Change every "screenshot" in the entries below to "image", keeping everything else the same. Leave the pictures out of your answer.

Item-finding records
========================
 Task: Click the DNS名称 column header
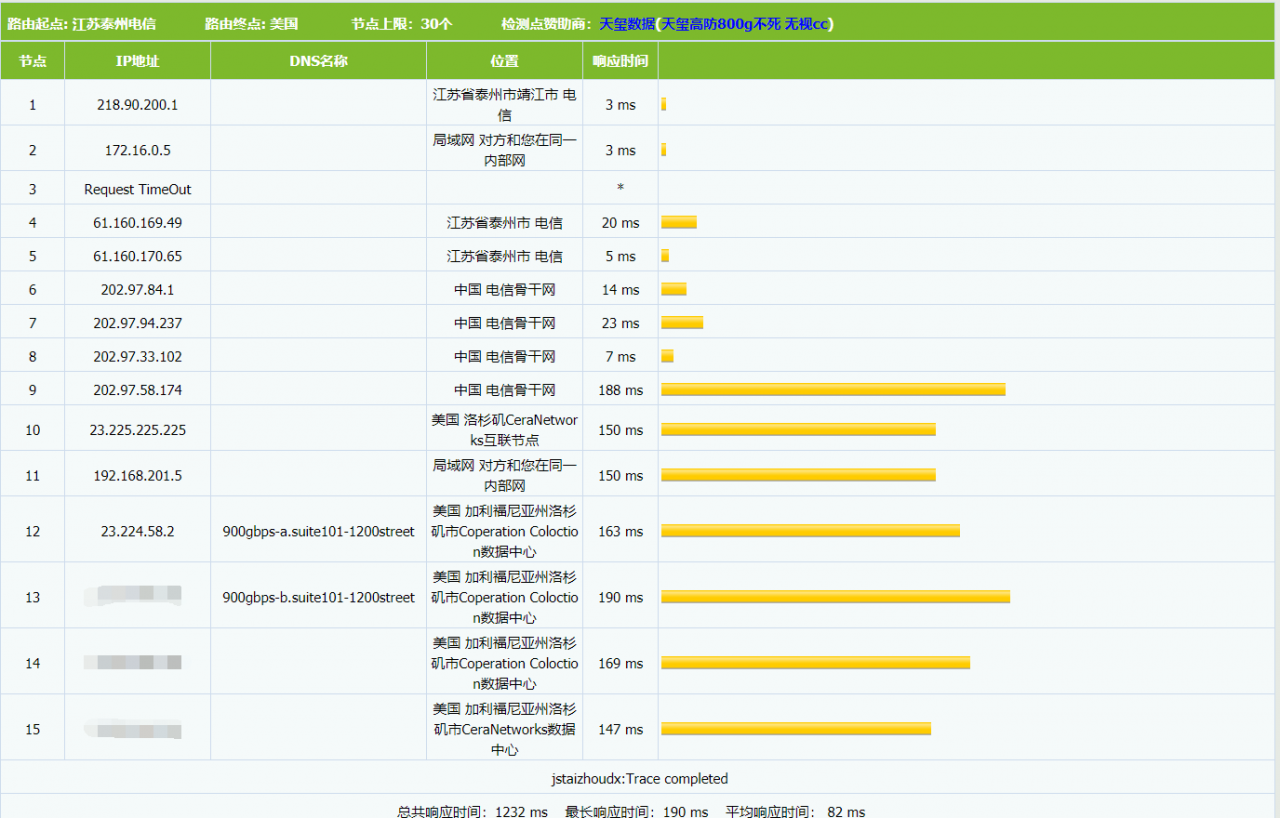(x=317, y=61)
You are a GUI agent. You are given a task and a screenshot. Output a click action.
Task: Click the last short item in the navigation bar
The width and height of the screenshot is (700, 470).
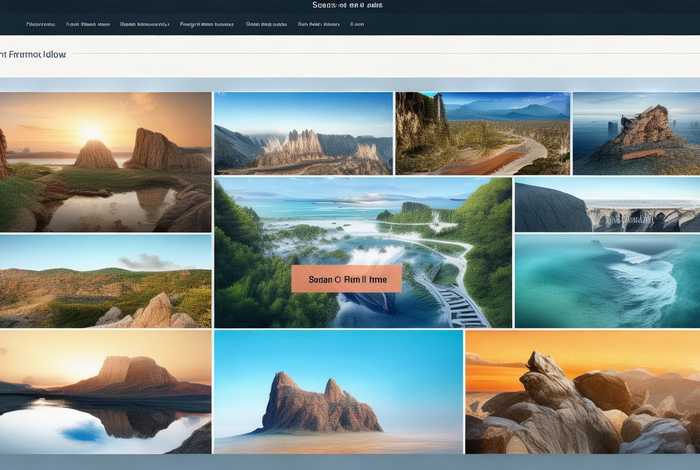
========================
• **Full solution**
 Task: Click the DNS名称 column header
(x=317, y=61)
You are a GUI agent. You are given a task and a image. Output a click action.
Task: Click the last short item in the navigation bar
The width and height of the image is (700, 470).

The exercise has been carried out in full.